━━ Texto extraído ━━

A indústria tem sido apontada como o motor de crescimento e de competitividade da nossa região, até porque exporta boa parte da sua produção. Estão reunidas as condições para que continue a ter esse papel?
Sim, mas com algumas mudanças, que me parece que já começaram, e que devem ser uma preocupação quer das empresas quer das associações, das instituições de ensino superior e das autarquias. A indústria é inevitavelmente o motor da economia regional, falando concretamente da região de Leiria. Os números demonstram-no. Temos uma concentração do emprego, do Valor Acrescentado Bruto e das exportações muito superior à média nacional. A região é reconhecida como industrial, apesar das diferenças que existem dentro dela. Temos duas realidades diferentes, o interior e o litoral. Mas podemos ter projectos que consigam espalhar os seus efeitos por toda a região.

Subsistem alguns problemas…
Sim, e têm a ver sobretudo com factores de competitividade das nossas indústrias, com a qualificação da população, que acaba por estar relacionada, e com a capacidade de inovação. No caso da competitividade, o factor fundamental em que é necessário pensar tem a ver com a dimensão das empresas. Pode parecer um pouco estranho, porque reconhecemos as empresas, sobretudo as de Leiria e da Marinha, como sendo muito dinâmicas e exportadoras, mas a competitividade envolve outros factores que não só as exportações.

A dimensão é um desses factores?

━━━
━━ Excertos de dados ━━

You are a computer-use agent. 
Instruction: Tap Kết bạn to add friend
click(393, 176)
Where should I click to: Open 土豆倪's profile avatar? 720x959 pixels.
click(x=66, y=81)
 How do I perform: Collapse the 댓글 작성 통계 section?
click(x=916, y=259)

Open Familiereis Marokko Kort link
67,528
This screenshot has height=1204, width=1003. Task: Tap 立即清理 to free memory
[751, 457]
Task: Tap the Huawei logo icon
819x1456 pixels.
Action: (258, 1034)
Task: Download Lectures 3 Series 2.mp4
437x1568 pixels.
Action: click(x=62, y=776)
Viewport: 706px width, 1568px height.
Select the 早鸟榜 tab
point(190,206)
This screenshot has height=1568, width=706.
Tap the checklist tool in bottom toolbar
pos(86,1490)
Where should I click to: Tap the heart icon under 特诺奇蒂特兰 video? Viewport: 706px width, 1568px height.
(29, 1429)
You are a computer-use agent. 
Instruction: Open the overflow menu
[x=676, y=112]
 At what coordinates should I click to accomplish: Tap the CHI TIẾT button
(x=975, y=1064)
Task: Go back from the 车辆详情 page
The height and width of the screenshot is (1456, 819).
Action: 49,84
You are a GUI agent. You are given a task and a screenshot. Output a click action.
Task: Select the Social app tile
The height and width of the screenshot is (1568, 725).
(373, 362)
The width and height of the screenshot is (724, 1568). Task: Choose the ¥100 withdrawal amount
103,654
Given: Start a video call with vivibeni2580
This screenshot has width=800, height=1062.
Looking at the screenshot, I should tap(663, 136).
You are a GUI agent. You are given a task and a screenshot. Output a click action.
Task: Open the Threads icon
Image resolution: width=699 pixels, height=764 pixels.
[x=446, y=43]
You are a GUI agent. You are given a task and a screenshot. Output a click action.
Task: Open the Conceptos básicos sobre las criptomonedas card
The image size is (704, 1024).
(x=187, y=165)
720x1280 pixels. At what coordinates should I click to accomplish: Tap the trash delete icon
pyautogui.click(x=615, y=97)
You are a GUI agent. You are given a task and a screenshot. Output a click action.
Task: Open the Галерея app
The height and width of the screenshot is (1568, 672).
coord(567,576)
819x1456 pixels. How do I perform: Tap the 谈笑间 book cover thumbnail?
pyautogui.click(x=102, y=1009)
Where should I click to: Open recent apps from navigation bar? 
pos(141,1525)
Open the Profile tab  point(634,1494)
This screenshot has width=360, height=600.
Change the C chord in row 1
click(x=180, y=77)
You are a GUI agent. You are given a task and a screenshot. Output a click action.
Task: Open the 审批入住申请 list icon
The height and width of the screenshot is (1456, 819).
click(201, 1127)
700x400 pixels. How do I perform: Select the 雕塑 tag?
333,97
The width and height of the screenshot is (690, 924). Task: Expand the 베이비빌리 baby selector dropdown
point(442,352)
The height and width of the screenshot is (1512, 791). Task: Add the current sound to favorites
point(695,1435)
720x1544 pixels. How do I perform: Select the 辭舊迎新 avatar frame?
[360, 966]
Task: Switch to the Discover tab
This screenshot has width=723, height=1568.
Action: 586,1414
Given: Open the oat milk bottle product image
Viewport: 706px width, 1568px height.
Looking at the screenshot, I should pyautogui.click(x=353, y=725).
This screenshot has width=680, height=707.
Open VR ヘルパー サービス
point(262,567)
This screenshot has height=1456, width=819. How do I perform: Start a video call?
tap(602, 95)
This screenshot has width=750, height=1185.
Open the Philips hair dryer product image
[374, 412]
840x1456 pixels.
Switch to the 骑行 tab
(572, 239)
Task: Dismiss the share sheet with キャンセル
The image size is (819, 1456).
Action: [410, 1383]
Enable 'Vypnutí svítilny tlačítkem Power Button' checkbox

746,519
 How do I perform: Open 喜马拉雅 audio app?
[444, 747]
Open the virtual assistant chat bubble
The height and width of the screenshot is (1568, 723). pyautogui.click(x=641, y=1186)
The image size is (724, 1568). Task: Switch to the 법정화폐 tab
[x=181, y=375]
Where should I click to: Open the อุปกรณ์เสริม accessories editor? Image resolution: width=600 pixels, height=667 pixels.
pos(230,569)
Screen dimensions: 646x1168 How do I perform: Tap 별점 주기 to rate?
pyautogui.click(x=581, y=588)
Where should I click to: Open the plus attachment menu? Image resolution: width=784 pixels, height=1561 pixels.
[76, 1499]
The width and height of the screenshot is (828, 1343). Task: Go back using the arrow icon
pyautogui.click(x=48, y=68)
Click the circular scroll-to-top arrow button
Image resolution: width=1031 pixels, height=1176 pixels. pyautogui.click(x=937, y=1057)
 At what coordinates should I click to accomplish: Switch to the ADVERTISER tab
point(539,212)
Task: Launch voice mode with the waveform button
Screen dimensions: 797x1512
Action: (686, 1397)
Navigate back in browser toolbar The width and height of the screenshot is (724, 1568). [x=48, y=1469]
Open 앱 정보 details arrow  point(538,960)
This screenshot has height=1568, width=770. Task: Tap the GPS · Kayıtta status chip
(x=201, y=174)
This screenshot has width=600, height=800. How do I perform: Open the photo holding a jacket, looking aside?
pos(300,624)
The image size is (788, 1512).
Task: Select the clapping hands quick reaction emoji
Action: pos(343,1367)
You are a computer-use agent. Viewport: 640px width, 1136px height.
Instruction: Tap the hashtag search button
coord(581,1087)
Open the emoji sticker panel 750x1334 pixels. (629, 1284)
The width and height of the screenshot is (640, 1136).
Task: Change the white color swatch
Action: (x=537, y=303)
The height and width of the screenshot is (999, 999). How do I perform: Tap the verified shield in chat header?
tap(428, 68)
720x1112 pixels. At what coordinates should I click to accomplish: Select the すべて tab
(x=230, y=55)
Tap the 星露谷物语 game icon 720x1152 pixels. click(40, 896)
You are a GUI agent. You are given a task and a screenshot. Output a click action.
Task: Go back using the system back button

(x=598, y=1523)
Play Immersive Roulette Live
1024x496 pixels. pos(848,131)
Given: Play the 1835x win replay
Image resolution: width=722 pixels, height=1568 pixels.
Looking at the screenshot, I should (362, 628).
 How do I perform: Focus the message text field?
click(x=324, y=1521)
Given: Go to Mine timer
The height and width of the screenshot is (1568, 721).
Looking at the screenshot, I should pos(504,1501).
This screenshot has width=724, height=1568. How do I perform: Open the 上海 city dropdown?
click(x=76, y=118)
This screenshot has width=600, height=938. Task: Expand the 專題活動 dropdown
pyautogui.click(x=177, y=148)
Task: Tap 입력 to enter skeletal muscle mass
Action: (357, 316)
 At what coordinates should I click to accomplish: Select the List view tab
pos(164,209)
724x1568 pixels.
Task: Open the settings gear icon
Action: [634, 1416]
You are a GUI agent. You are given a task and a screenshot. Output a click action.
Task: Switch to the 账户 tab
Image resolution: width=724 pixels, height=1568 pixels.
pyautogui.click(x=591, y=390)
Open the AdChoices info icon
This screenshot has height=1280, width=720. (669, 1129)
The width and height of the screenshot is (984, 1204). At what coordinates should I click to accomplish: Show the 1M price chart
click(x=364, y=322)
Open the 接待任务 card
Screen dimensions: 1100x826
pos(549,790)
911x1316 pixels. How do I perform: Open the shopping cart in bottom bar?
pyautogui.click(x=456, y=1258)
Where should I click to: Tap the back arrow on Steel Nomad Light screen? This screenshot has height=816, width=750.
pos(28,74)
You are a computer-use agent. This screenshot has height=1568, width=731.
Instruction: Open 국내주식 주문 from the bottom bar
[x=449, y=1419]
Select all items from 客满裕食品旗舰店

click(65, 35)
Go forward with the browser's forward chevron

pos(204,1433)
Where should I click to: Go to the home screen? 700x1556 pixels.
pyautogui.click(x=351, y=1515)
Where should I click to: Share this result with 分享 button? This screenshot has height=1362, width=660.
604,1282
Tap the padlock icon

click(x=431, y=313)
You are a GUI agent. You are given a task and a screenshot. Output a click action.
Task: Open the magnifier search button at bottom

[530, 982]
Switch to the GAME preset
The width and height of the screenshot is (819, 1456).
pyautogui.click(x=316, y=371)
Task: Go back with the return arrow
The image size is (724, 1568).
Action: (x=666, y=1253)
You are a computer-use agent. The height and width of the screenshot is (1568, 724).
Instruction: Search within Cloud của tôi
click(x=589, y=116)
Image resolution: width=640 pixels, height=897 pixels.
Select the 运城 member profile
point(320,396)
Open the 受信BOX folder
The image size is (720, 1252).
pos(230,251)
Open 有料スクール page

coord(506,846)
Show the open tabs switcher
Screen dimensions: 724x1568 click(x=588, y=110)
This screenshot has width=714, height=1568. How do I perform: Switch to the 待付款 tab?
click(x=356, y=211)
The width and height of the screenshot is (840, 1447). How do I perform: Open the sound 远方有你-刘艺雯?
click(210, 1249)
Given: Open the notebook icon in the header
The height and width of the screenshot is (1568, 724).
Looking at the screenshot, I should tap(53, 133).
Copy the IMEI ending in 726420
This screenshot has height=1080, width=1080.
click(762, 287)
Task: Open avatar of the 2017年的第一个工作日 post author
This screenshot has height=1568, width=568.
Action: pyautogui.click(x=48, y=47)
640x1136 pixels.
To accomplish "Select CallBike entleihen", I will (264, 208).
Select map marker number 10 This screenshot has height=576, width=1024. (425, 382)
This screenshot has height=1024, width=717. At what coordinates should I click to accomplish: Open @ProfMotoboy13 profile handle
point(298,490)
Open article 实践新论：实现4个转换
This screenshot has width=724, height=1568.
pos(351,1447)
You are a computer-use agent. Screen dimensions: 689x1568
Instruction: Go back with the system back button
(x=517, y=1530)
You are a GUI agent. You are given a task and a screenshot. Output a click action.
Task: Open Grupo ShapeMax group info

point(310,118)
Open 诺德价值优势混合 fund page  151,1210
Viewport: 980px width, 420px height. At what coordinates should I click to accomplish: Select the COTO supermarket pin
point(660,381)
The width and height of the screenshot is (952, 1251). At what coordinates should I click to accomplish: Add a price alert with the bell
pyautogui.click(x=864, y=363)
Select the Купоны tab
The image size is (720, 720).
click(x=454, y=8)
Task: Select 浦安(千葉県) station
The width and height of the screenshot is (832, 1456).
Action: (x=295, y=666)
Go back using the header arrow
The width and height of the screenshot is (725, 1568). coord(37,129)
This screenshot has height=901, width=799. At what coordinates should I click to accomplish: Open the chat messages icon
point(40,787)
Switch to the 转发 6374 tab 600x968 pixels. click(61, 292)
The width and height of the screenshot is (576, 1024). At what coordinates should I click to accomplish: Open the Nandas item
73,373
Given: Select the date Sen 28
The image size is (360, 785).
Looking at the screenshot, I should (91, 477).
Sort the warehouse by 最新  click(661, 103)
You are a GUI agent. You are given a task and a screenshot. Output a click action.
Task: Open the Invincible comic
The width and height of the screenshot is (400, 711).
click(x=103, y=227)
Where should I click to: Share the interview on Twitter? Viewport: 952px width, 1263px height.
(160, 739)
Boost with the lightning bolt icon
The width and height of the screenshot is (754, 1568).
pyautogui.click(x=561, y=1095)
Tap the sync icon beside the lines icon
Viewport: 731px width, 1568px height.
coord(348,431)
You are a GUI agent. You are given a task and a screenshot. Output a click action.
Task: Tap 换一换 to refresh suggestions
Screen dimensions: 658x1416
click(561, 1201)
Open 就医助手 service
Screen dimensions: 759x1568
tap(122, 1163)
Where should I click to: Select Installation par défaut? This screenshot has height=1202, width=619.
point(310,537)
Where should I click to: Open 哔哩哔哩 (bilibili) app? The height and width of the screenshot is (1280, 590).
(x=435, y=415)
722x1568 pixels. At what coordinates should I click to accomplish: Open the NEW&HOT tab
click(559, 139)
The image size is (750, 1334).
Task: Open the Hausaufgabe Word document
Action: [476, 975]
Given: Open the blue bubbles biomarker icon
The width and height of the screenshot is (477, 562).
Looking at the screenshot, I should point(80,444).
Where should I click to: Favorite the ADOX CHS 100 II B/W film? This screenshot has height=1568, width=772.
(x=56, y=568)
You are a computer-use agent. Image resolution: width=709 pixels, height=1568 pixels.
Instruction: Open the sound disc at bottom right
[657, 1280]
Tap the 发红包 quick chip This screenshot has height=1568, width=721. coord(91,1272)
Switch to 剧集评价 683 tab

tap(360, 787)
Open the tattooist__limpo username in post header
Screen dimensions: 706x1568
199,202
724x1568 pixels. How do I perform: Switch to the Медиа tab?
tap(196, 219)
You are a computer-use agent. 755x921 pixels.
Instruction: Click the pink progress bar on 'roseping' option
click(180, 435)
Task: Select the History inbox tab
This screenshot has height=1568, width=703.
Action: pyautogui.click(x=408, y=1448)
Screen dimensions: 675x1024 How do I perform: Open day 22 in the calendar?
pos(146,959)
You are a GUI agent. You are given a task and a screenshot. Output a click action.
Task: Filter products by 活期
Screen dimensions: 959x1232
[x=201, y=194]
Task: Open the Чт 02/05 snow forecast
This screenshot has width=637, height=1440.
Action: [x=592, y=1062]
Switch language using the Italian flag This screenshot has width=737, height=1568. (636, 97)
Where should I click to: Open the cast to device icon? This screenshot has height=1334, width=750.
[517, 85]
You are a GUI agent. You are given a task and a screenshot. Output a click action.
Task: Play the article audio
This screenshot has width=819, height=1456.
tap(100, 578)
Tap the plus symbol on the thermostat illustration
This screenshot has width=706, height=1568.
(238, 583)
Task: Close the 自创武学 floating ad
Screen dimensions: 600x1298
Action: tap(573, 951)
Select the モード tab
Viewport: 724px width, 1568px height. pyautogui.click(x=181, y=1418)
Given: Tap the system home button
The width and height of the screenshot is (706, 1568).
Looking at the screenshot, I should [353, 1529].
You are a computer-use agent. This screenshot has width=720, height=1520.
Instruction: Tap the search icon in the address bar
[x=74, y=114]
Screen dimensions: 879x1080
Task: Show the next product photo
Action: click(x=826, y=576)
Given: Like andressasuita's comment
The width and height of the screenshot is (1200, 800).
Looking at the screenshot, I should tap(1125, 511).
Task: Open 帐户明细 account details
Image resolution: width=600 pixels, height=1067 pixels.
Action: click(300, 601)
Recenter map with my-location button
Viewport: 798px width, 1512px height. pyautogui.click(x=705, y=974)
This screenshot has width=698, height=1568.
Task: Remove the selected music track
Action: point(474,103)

━━━

Tarefas a realizar:
A - Traduza para inglês esta frase do texto sobre a indústria de Leiria: "A região é reconhecida como industrial, apesar das diferenças que existem dentro dela."
B - Prolongue, por favor, o texto sobre a indústria de Leiria a partir da última frase apresentada.
Os itens provêm de uma fonte diferente da do texto.

Respostas por ordem:
A - The region is recognized as industrial, despite the differences that exist within it.

B -
É. Não é o facto de se ser pequeno que faz com que não se seja competitivo, mas a pequena dimensão traz algumas dificuldades, nomeadamente ao nível da produtividade, o que muitas vezes está associado à falta de capacidades de gestão. Estas empresas estão assentes em estruturas de gestão pequenas, muitas vezes pouco profissionalizadas, e isso impede-as de crescer. Quanto à pouca qualificação, dos empresários e da população em geral, é também um gap que temos ainda de preencher. Olhando por exemplo para o grupo de pessoas entre os 30 e os 34 anos com o ensino superior, ainda estamos aquém da média nacional, apesar do crescimento dos últimos tempos. Isto, juntamente com a pequena dimensão, faz com que as empresas não sintam ter capacidade de inovar. Para isso é preciso ter alguém que pense nas coisas e não esteja apenas a resolver problemas de curto prazo. Há um contexto de factores de bloqueio que se reforçam uns aos outros e que é preciso ultrapassar.

Defende que a nossa região tem condições para atrair empresas que funcionem como centros de competência de excelência. Que condições são essas?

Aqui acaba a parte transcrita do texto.